Mdm2 sensitizes MCF7 breast cancer cells to cisplatin or carboplatin.

Overexpression of Mdm2 in cancer cells with otherwise wild-type p53 is believed to be an alternative mechanism for p53 inactivation during carcinogenesis. Because a number of genetic alterations that inactivate p53, including mutation, homozygous deletion, or viral oncoprotein expression (e.g. HPV16-E6), inhibit DNA repair, we tested the hypothesis that Mdm2 would likewise inhibit DNA repair. Repair of cisplatin-induced DNA damage was reduced in MCF7 cells overexpressing Mdm2, compared to MCF7 cells in which wild-type p53 function was intact.

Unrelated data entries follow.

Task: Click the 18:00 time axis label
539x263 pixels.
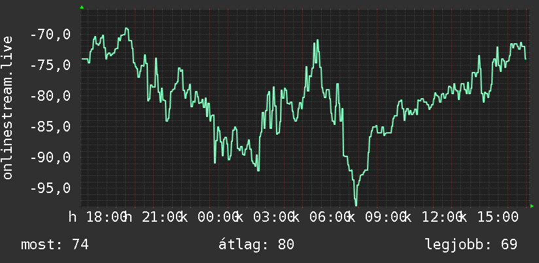Action: coord(105,217)
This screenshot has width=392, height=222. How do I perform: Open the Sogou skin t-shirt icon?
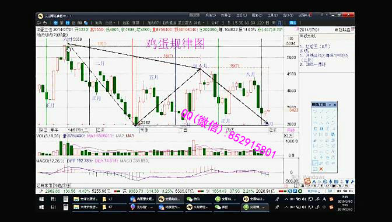[x=347, y=182]
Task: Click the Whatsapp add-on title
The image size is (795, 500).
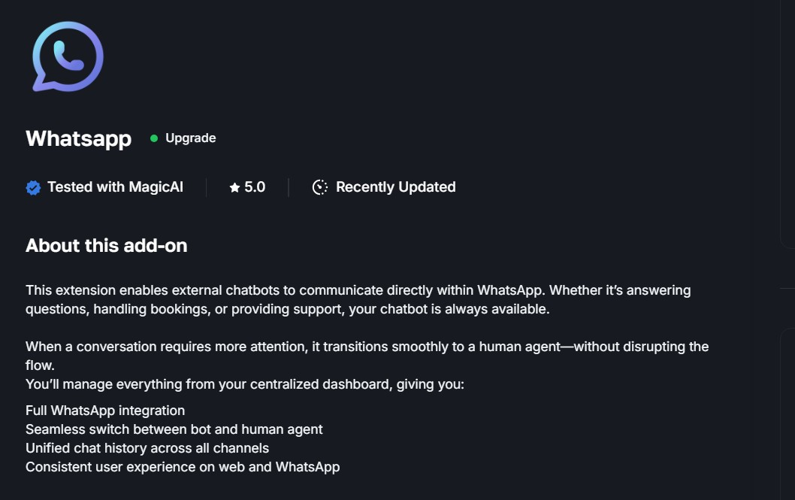Action: pos(78,138)
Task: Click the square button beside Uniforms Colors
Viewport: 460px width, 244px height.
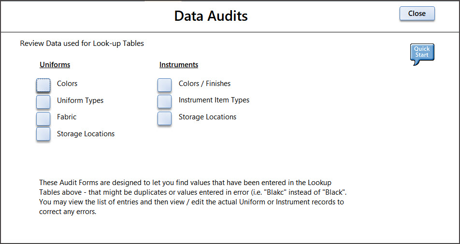Action: coord(43,85)
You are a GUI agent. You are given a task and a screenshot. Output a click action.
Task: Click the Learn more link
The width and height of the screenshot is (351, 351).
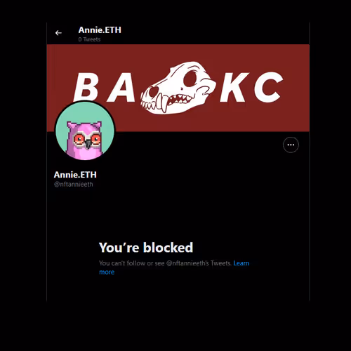[x=174, y=267]
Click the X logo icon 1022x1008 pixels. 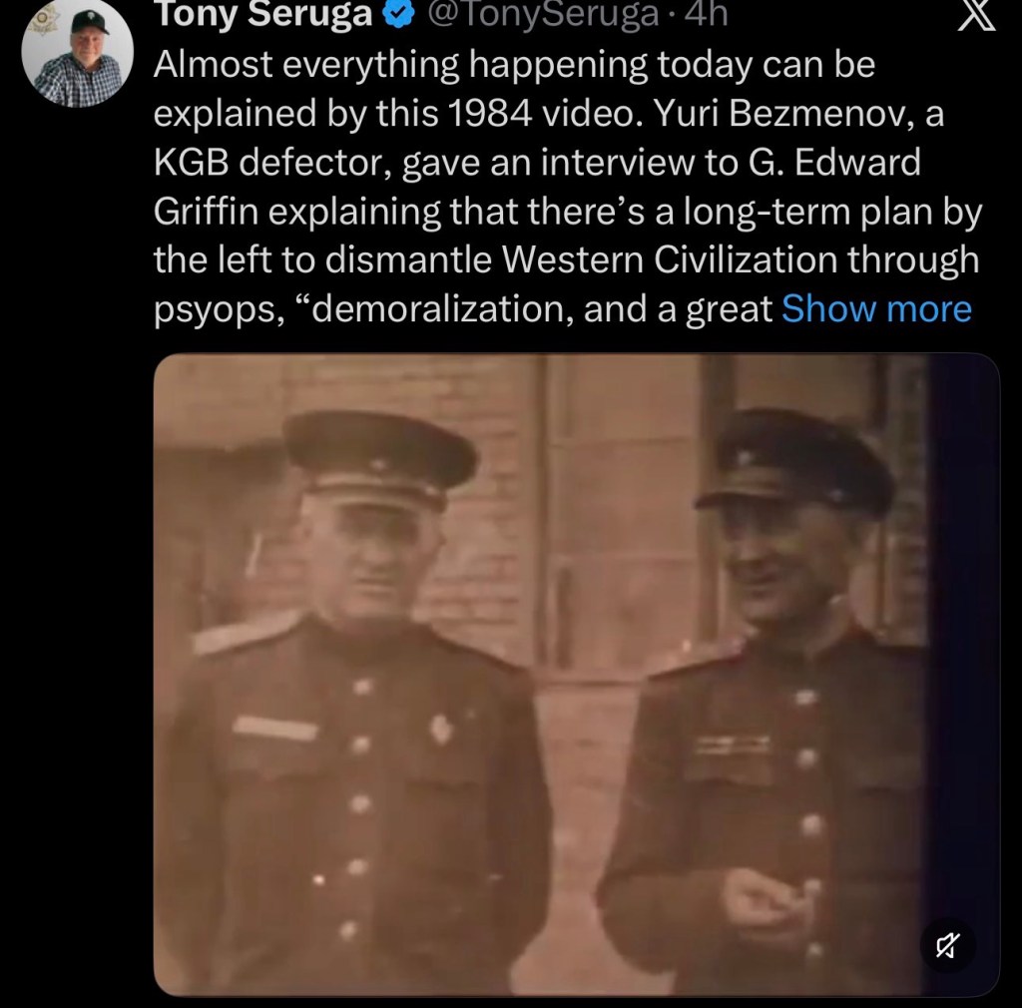point(976,16)
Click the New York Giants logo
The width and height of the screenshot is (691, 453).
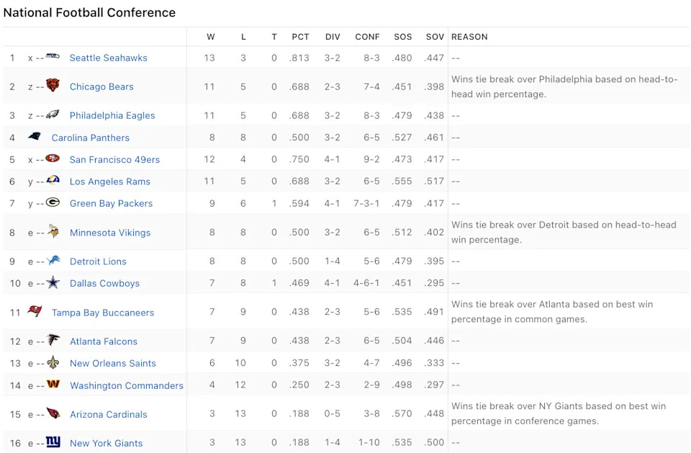point(53,442)
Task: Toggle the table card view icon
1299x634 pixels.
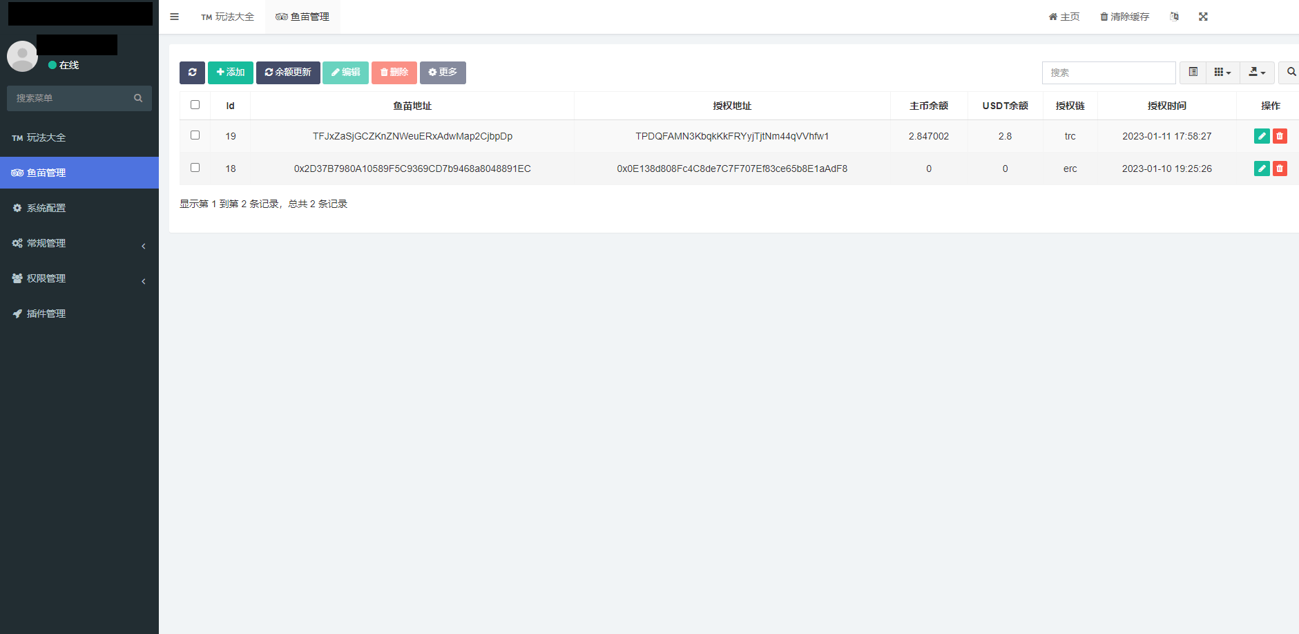Action: pos(1193,73)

MCF7-Mdm2 cells exhibited preferential sensitivity to cisplatin and carboplatin. MCF7-Mdm2 cells showed a pronounced S-phase arrest after cisplatin treatment, similar to that observed in mutant-p53 cells in the present and prior studies. MCF7 cells with intact wild-type p53, on the other hand, arrested primarily in G2/M phase after cisplatin treatment. These findings indicate that Mdm2 overexpression can recapitulate the effect of p53 mutations on DNA repair of cisplatin lesions.